Exercise tasks:
a) Please restate the mailing-list post starting at "Fri Mar 2 13:04:11" and ending at "additional comments), below.", substituting "program" for "application".
b) According to the mailing-list post, what makes the application impossible to run outside the observatory?
**** Text section
[mpich-discuss] apparent hydra problem

Fri Mar 2 13:04:11 CST 2012

Pavan Balaji wrote:
> Can you send us a sample code that's failing?

Unfortunately the application is real-time data-driven, making it 
impossible to run yourself outside of our observatory. Also, because the 
codebase is large, instead of sending you the entire application, I'll 
just include some of the relevant excerpts (with minor changes, and some 
additional comments), below.

A group of processes I'll call the "data processors" already share a 
communicator. They connect to the "metadata processor" in the following 
function.

static unsigned
connect_as_group(subscan_t *subscan, const char *port_name)
{
     MPI_Comm intercomm;
     /* subscan->io_instance->pipelines is the communicator for
        the data processors */
     MPI_Barrier(subscan->io_instance->pipelines);
     MPI_Comm_connect((char *)port_name, MPI_INFO_NULL, 0,
                      subscan->io_instance->pipelines, &intercomm);
     MPI_Comm newcomm;
     /* The code sometimes hangs in the following call. Note that
        I have also seen a call to MPI_Barrier(intercomm) in this
        location hang. */
     MPI_Intercomm_merge(intercomm, TRUE, &newcomm);
     MPI_Comm_disconnect(&intercomm);
     subscan->mpi_comm = newcomm;

     unsigned signal[MDATA_SIGNAL_SIZE];
     MPI_Bcast(signal, MDATA_SIGNAL_SIZE, MPI_UNSIGNED, 0,
               subscan->mpi_comm);
     return signal[MDATA_SIGNAL_CMD_OFFSET];
}

The metadata processor code excerpt:

if (need_comm) { /* need_comm will be "true" */
     MPI_Barrier(mpi_comm); /* this is cruft, mpi_comm here has size 1 */
     MPI_Comm intercomm;
     MPI_Comm_accept(port_name, MPI_INFO_NULL, 0, mpi_comm, &intercomm);
     MPI_Comm newcomm;
     /* The following call sometimes hangs. */
     MPI_Intercomm_merge(intercomm, FALSE, &newcomm);
     MPI_Comm_disconnect(&intercomm);
     mpi_comm = newcomm;
}
/* send signal to open a new file */
unsigned signal[MDATA_SIGNAL_SIZE] = {
     [MDATA_SIGNAL_CMD_OFFSET] = MDATA_SIGNAL_OPEN_FILE
};
MPI_Bcast(signal, MDATA_SIGNAL_SIZE, MPI_UNSIGNED, 0, mpi_comm);

> Also, are you saying the mpd works, but hydra doesn't, in the *same* 
> version of MPICH2?

Yes.

> You can't compare mpich2-1.0.8p1 with mpd against 
> mpich2-1.4.1p1 with hydra.  There are too many variables changing over 
> here, and the problem could be in some other place.
> 
>  -- Pavan
> 
> On 03/02/2012 11:17 AM, Martin Pokorny wrote:
>> Following up a thread that's nearly one year old...
********
**** Supplied records
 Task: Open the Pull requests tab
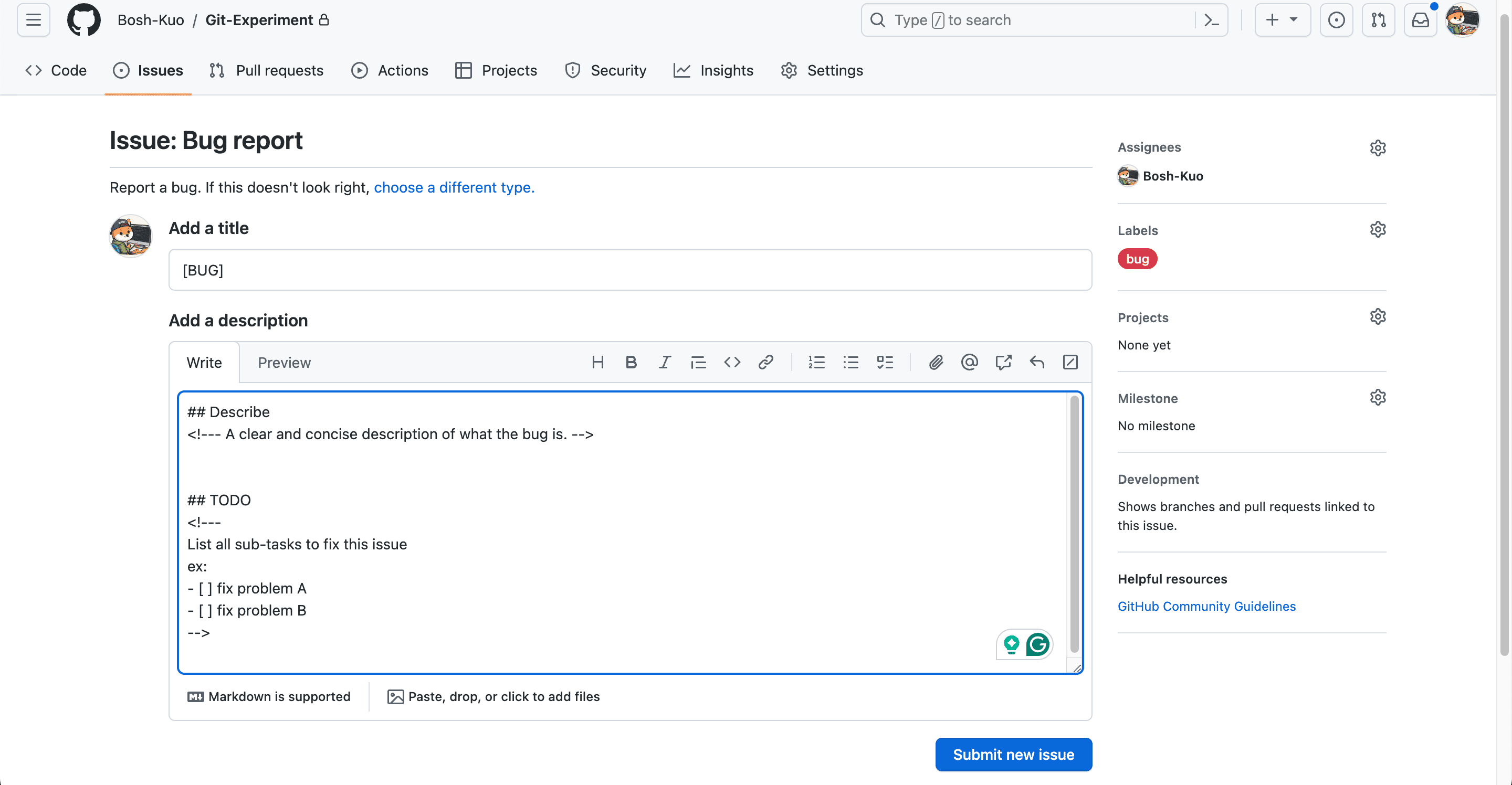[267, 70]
********
**** Supplied records
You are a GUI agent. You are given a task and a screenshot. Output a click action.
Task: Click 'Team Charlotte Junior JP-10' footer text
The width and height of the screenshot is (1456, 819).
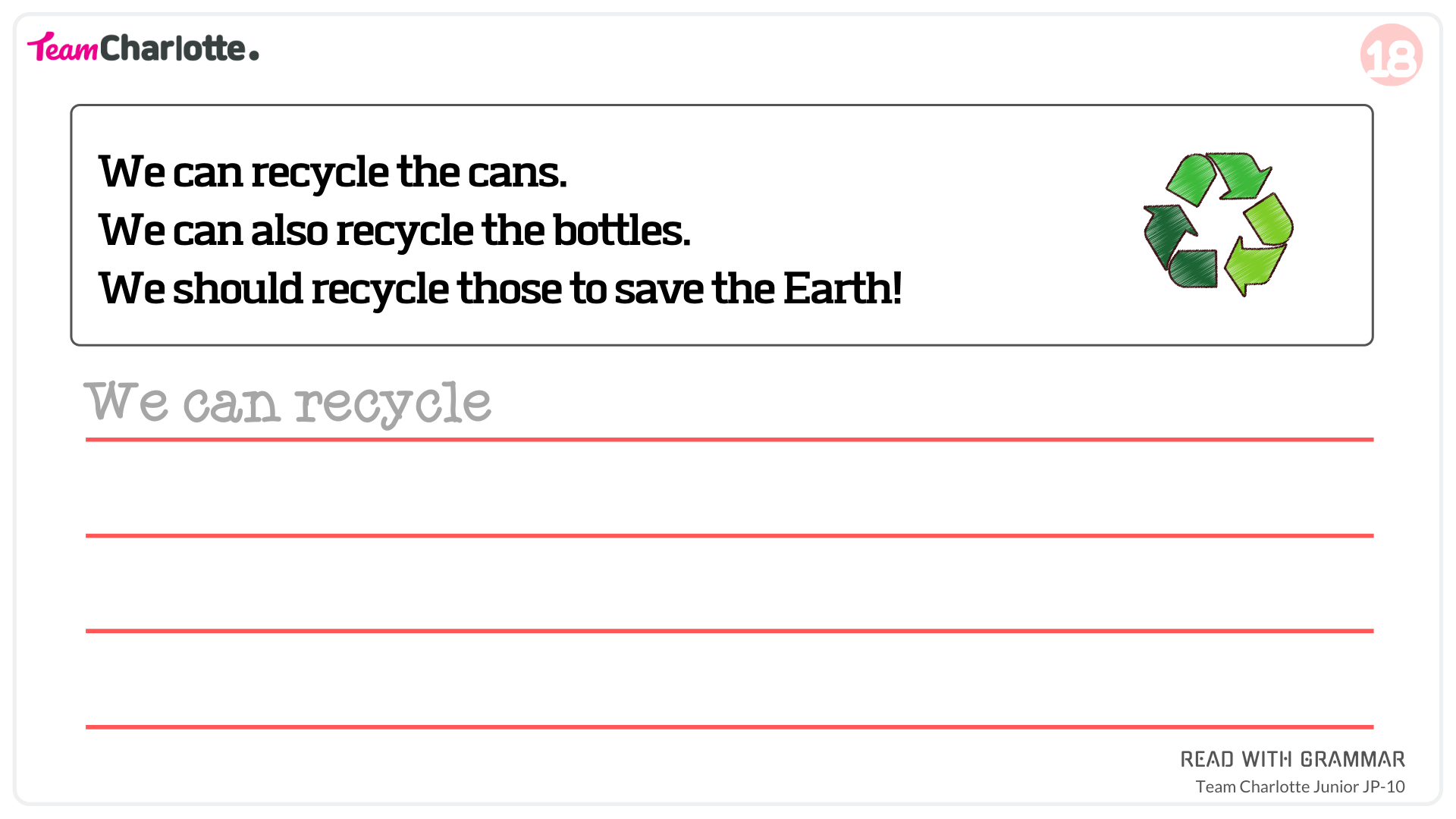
********
**** Supplied records
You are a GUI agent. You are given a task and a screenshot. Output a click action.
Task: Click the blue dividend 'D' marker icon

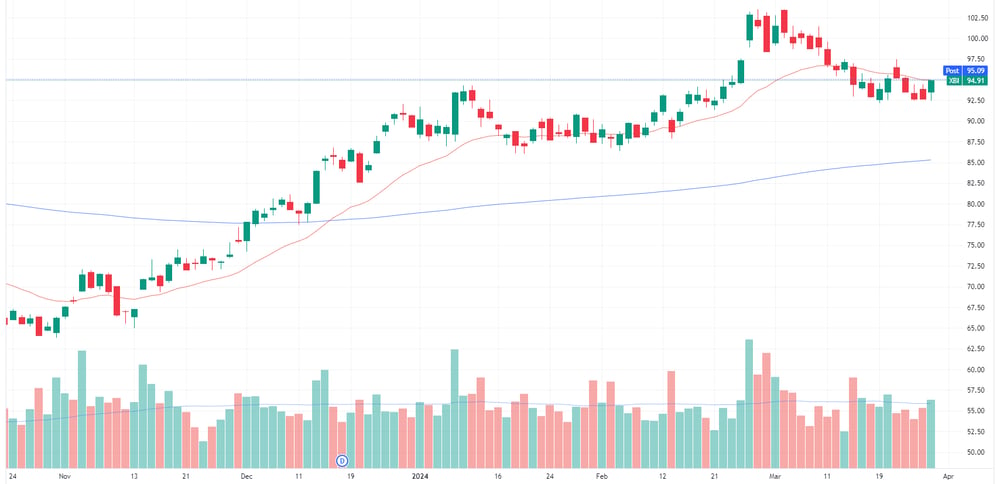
********
Worked answers:
a)
Fri Mar 2 13:04:11 CST 2012

Pavan Balaji wrote:
> Can you send us a sample code that's failing?

Unfortunately the program is real-time data-driven, making it 
impossible to run yourself outside of our observatory. Also, because the 
codebase is large, instead of sending you the entire program, I'll 
just include some of the relevant excerpts (with minor changes, and some 
additional comments), below.

b) It is real-time and data-driven.